> _GIVEN PASSAGE_:
BEGIN
Janet Leigh is being celebrated throughout October by Turner Classic Movies as its Star of the Month with a list of 34 Leigh films including everything from her debut vehicle, Roy Rowland's"The Romance of Rosy Ridge" (1947) to a later work such as Mel Stuart's unfortunate Trish Van Devere vehicle, "One Is a Lonely Number" (1972) to Blake Edwards' lost ”The Perfect Furlough” (1958), one of her films with Curtis (below).

On tap are Stanley Donen's delightful "Fearless Fagan" (1952) and the aforementioned "My Sister Eileen," Richard Quine's original 1955 film musical, which boasts a solid score by Jule Styne and Leo Robin and clever choreography by Bob Fosse (then billed as Robert) - who also co-starred in the role that Quine played in the Roz Russell version of the material.

And, yes, "Bye Bye Birdie" is in the mix, too.

The ensemble cast of Richard Quine's fabulous "My Sister Eileen": (from left) Richard York (aka, Dick York), Lucy Marlowe, Robert Fosse (aka, Bob Fosse), Janet, Jack Lemmon, Betty Garrett, Kurt Kasznar and Horace McMahon, all atop a marquee

Sunday, September 28, 2014

cinema obscura: Blake Edwards' "The Perfect Furlough" (1958)

"The Perfect Furlough," circa 1958, is that rare Blake Edwards movie that has unaccountably disappeared.

And it doesn't help that no one remembers it.  With reason.

Written by Stanley Shapiro, the films is a mash-up of service farce and sex comedy and, as the latter, anticipates the material that Shapiro would subsequently whip up for Rock Hudson and Doris Day, beginning a year later with "Pillow Talk."  Standing in for Rock and Doris here are Tony Curtis and Janet Leigh, who were very much happily married at the time.

Anyway, the plot is about an enlisted sex addict, Paul Hodges (Curtis), who wins an Army-sanctioned three-week "date" in Paris with Sandra Roca (played by Linda Crystal), a notorious sex symbol - a dubious idea dreamed up by Army psychologist Vicki Loren (Leigh) to help buoy the morale of enlisted men.  But the catch is,  Paul and Sandra can't sleep together and so Vicki is also dispatched to Paris to keep things platonic.

Shapiro would also collaborate again with Edwards and Curtis on 1959's "Operation Petticoat," a film that unaccountably has never disappeared.

Wednesday, September 24, 2014

cinema obscura: Ken Hughes' "Wicked As They Come" (1956)

The joys of moviegoing/moviewatching can be neatly divided into two camps.  First and foremost, there's the guaranteed joy that comes from watching a favored film over and over and over and over again.
END
> _RECORDED DATA_:
BEGIN
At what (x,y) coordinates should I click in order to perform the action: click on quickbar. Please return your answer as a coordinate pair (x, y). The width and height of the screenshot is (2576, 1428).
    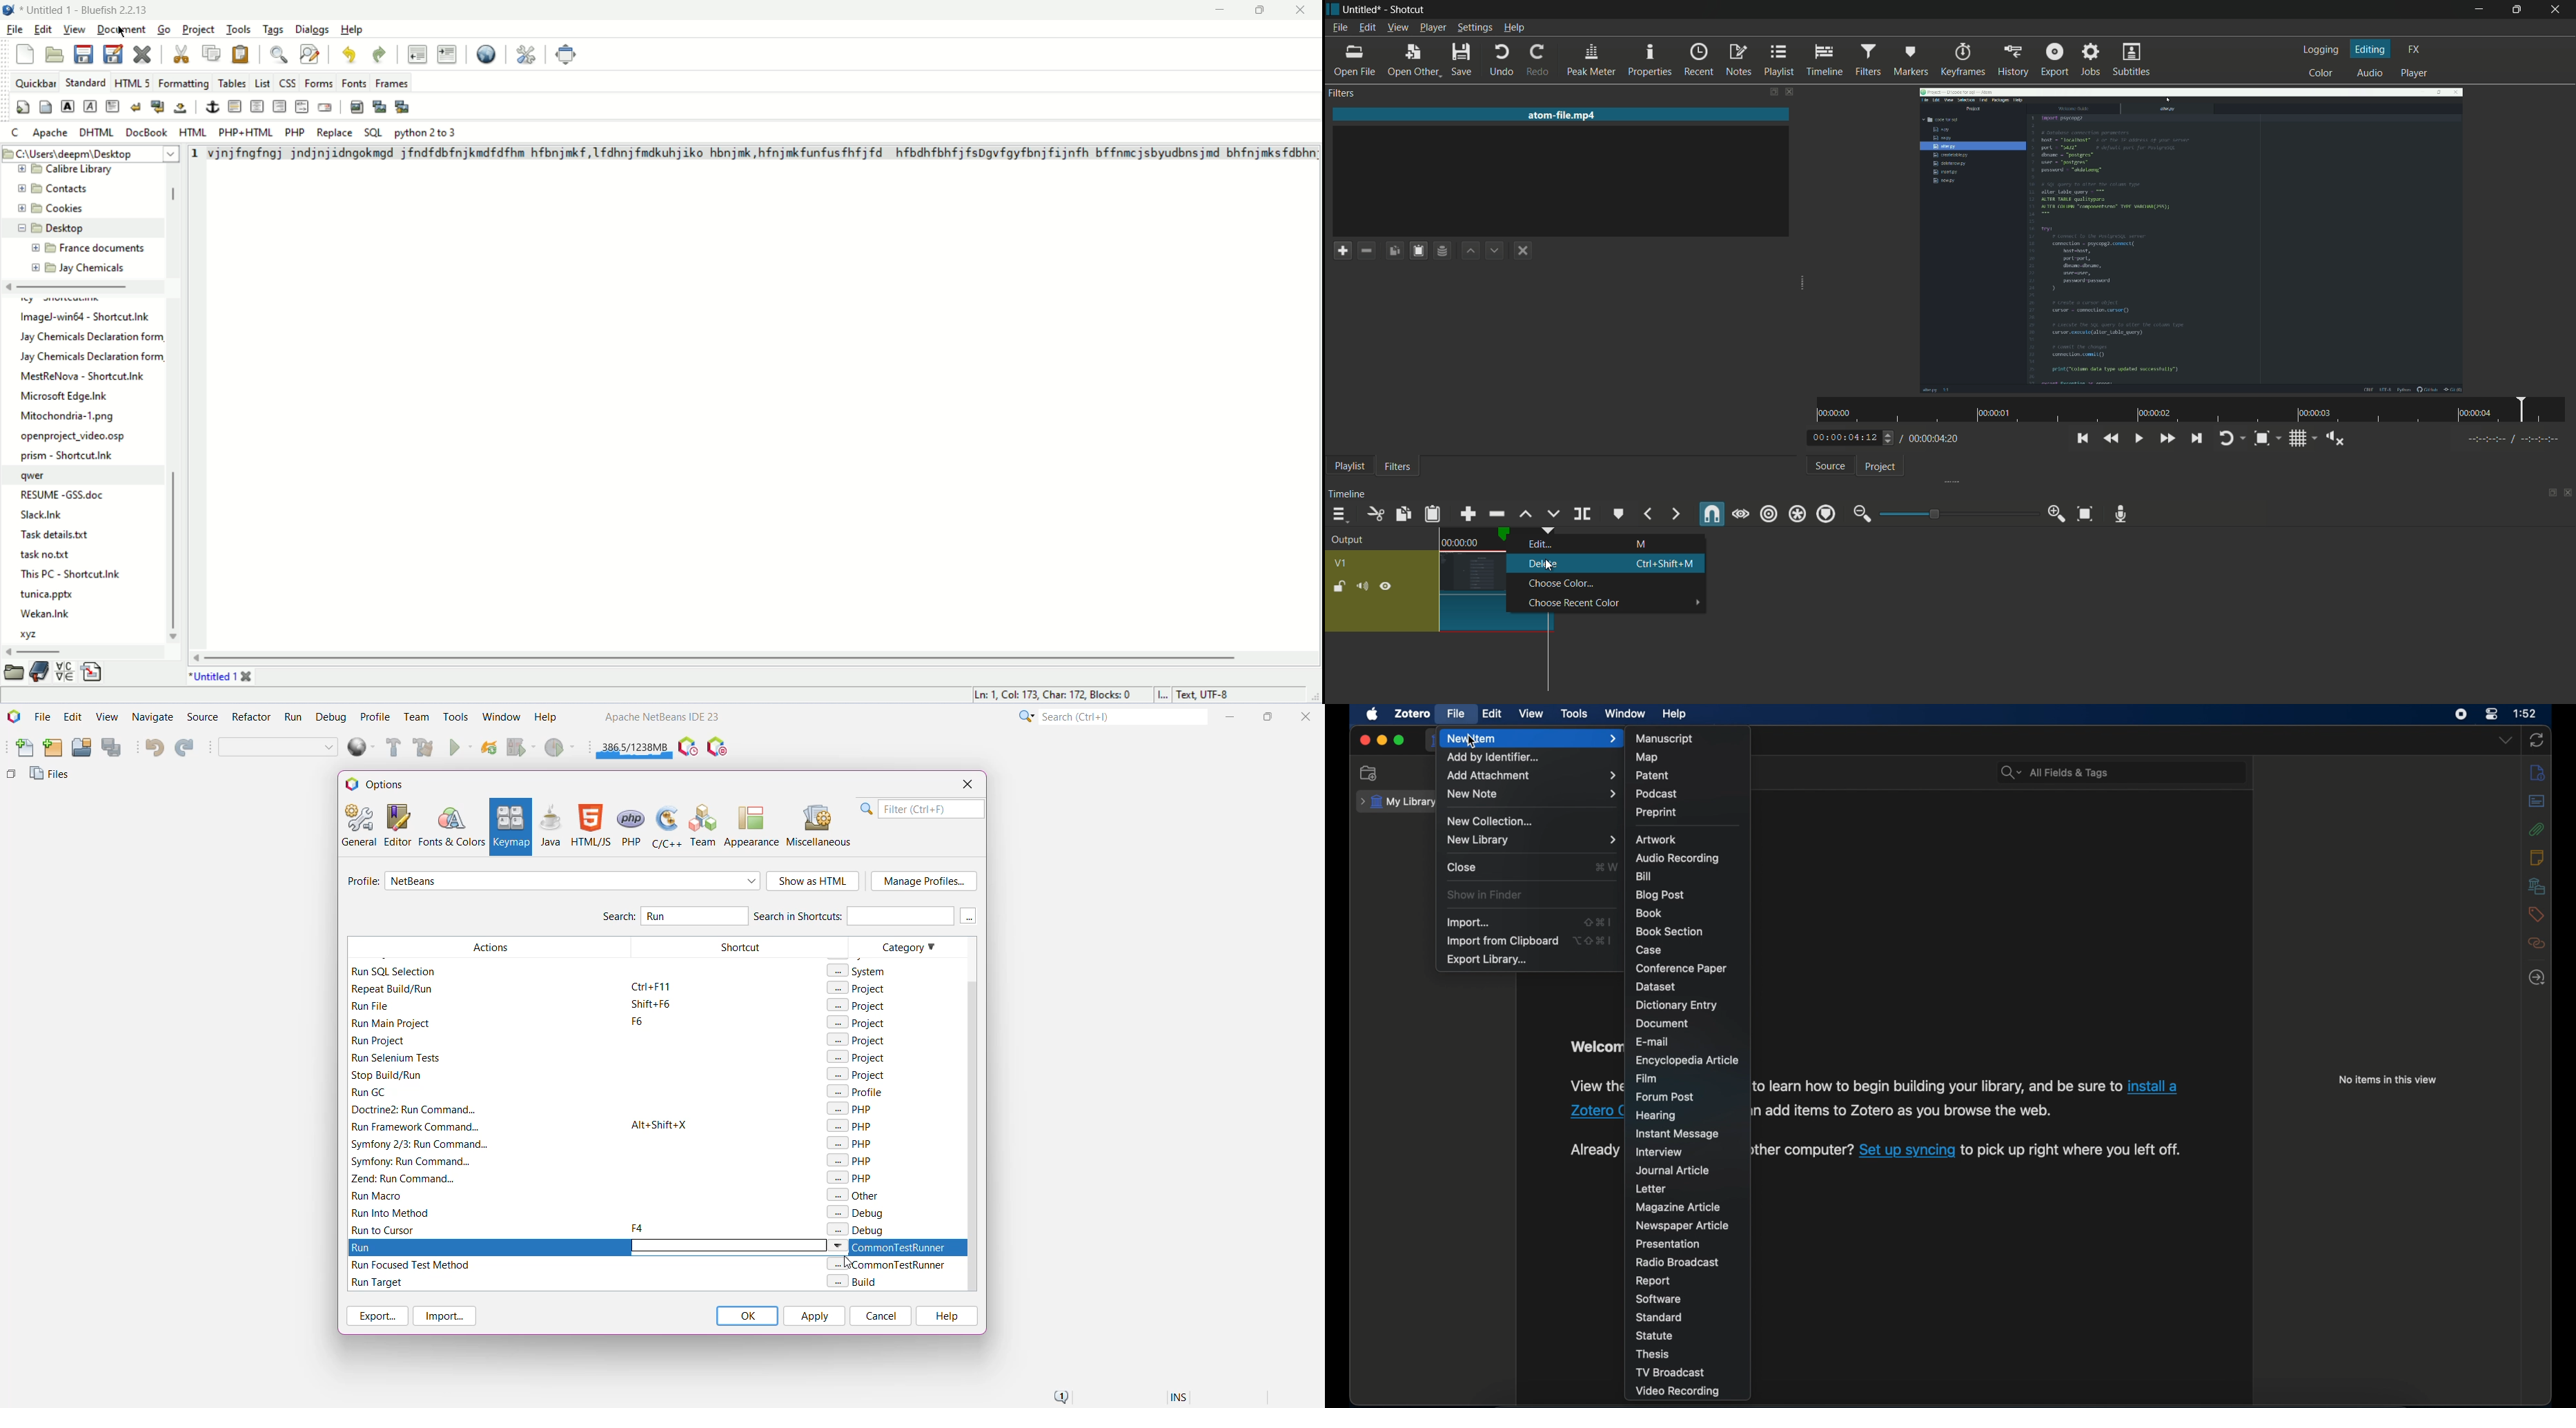
    Looking at the image, I should click on (36, 82).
END
> _WHAT IS BEING ASKED_: According to the film blog excerpt, who wrote "The Perfect Furlough"? The data play no part here.

> _REPLY_: Stanley Shapiro